Work item A:
Translate this sentence from the comment on superintelligence into Spanish: "It might make sense to consider, but it doesn't make sense to invest non-trivial resources."
Work item B:
Quote the comment on superintelligence from "This is essentially" to "in the field.".

### Extract to read

Comment by fmap
> The idea is, if we don't think of anything more efficient, we'll at least be able to simulate a cat, and then an idiot, and then Einstein, and then something smarter. And since we almost certainly will think of something more efficient than "simulate a human brain", we should expect superintelligence to come much sooner.
The problem with this argument is that it's assuming that we're on a linear track to more and more intelligent machines. What we have with LLMs isn't this kind of general intelligence.
We have multi-paragraph autocomplete that's matching existing texts more and more closely. The resulting models are great priors for any kind of language processing and have simple reasoning capabilities in so far as those are present in the source texts. Using RLHF to make the resulting models useful for specific tasks is a real achievement, but doesn't change how the training works or what the original training objective was.
So let's say we continue along this trajectory and we finally have a model that can faithfully reproduce and identify every word sequence in its training data and its training data includes every word ever written up to that point. Where do we go from here?
Do you want to argue that it's possible that there is a clever way to create AGI that has nothing to do with the way current models work and that we should be wary of this possibility? That's a much weaker argument than the one in the article. The article extrapolates from current capabilities - while ignoring where those capabilities come from.
> And, even if you think A or B are unlikely, doesn't it make sense to just consider the possibility that they're true, and think about how we'd know and what we could do in response, to prevent C or D?
This is essentially https://plato.stanford.edu/entries/pascal-wager/
It might make sense to consider, but it doesn't make sense to invest non-trivial resources.
This isn't the part that bothers me at all. I know people who got grants from, e.g., Miri to work on research in logic. If anything, this is a great way to fund some academic research that isn't getting much attention otherwise.
The real issue is that people are raising ridiculous amounts of money by claiming that the current advances in AI will lead to some science fiction future. When this future does not materialize it will negatively affect funding for all work in the field.
And that's a problem, because there is great work going on right now and not all of it is going to be immediately useful.
> So let's say we continue along this trajectory and we finally have a model that can faithfully reproduce and identify every word sequence in its training data and its training data includes every word ever written up to that point. Where do we go from here?
This is a fundamental misunderstanding of the entire point of predictive models (and also of how LLMs are trained and tested).
For one thing, ability to faithfully reproduce texts is not the primary scoring metric being used for the bulk of LLM training and hasn't been for years.
But more importantly, you don't make a weather model so that it can inform you of last Tuesday's weather given information from last Monday, you use it to tell you tomorrow's weather given information from today. The totality of today's temperatures, winds, moistures, and shapes of broader climatic patterns, particulates, albedos, etc etc etc have never happened before, and yet the model tells us something true about the never-before-seen consequences of these never-before-seen conditions, because it has learned the ability to reason new conclusions from new data.

######
### Recorded data

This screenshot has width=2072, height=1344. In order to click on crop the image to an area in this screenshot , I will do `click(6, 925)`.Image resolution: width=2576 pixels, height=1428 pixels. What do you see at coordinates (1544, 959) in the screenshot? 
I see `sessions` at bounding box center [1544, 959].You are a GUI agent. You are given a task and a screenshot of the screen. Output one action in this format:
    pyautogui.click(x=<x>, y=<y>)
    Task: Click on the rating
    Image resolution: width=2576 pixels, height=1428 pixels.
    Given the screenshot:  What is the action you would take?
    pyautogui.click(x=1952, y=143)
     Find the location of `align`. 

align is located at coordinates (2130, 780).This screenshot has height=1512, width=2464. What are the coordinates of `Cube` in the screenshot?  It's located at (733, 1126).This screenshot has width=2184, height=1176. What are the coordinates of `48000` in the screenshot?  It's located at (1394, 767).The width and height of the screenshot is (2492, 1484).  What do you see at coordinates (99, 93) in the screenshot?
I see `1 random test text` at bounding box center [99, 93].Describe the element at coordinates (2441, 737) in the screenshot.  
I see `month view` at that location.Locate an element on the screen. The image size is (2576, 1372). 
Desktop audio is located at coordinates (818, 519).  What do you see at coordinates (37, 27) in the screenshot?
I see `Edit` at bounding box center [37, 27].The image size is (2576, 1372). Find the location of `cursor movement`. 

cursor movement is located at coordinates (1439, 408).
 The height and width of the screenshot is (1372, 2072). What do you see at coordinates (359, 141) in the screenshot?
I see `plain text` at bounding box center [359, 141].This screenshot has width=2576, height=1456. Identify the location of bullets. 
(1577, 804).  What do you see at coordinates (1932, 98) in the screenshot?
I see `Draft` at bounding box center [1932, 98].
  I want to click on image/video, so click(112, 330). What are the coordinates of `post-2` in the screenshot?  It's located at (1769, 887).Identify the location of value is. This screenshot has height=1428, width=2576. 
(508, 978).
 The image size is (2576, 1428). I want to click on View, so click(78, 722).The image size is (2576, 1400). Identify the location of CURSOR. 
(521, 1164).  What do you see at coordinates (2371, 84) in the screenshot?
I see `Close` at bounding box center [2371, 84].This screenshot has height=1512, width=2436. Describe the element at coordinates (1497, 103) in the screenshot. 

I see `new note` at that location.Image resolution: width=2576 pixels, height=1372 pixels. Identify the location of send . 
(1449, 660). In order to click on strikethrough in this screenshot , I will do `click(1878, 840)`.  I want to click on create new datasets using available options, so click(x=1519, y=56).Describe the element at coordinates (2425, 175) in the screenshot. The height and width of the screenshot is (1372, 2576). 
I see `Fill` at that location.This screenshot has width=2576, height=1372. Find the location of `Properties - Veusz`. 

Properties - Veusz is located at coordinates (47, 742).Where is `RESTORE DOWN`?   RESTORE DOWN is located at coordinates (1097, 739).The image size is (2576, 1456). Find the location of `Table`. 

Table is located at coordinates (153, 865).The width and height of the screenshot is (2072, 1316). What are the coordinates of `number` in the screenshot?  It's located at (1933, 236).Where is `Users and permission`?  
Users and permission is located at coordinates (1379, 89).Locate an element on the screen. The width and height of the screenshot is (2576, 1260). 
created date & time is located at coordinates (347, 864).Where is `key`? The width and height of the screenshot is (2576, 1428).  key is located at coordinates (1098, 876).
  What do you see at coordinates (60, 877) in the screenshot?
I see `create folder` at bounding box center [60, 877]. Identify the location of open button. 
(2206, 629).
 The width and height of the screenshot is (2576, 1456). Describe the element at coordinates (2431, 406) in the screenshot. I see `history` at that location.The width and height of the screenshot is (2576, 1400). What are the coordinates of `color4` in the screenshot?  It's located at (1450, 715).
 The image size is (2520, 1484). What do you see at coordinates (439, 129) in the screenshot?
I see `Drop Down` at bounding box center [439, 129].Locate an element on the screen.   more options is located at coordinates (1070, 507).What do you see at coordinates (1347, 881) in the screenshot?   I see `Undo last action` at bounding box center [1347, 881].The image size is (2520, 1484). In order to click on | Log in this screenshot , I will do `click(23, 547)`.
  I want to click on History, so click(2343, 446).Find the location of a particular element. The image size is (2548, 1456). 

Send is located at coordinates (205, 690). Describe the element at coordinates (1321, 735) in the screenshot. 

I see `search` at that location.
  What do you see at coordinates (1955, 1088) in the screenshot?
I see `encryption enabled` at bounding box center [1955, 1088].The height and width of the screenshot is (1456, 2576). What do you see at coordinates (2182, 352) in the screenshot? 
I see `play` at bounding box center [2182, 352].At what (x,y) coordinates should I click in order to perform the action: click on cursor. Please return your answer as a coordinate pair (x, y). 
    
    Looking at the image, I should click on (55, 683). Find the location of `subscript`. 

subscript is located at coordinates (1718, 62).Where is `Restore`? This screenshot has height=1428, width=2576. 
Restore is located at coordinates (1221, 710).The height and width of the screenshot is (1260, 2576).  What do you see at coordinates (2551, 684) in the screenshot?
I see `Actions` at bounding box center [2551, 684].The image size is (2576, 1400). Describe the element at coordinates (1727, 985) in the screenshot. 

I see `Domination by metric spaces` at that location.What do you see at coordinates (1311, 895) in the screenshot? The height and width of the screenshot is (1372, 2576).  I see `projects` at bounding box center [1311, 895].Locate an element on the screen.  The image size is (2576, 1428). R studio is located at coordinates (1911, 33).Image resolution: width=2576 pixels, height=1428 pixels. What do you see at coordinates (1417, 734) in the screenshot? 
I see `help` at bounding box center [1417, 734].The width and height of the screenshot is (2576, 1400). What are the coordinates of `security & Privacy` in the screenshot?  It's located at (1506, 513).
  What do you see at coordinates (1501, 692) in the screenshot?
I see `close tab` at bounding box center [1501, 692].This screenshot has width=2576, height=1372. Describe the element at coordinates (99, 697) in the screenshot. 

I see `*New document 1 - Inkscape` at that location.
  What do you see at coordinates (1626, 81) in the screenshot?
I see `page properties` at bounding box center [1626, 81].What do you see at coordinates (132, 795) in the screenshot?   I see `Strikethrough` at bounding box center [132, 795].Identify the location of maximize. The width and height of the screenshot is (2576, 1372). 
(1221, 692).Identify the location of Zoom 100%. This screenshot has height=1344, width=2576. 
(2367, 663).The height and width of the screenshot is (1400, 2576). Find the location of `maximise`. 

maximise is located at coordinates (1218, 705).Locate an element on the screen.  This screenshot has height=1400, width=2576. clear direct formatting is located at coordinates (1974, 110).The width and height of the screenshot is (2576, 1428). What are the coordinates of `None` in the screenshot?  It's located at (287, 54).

######

Answer A:
Puede que tenga sentido considerarlo, pero no tiene sentido invertir recursos no triviales.

Answer B:
This is essentially https://plato.stanford.edu/entries/pascal-wager/
It might make sense to consider, but it doesn't make sense to invest non-trivial resources.
This isn't the part that bothers me at all. I know people who got grants from, e.g., Miri to work on research in logic. If anything, this is a great way to fund some academic research that isn't getting much attention otherwise.
The real issue is that people are raising ridiculous amounts of money by claiming that the current advances in AI will lead to some science fiction future. When this future does not materialize it will negatively affect funding for all work in the field.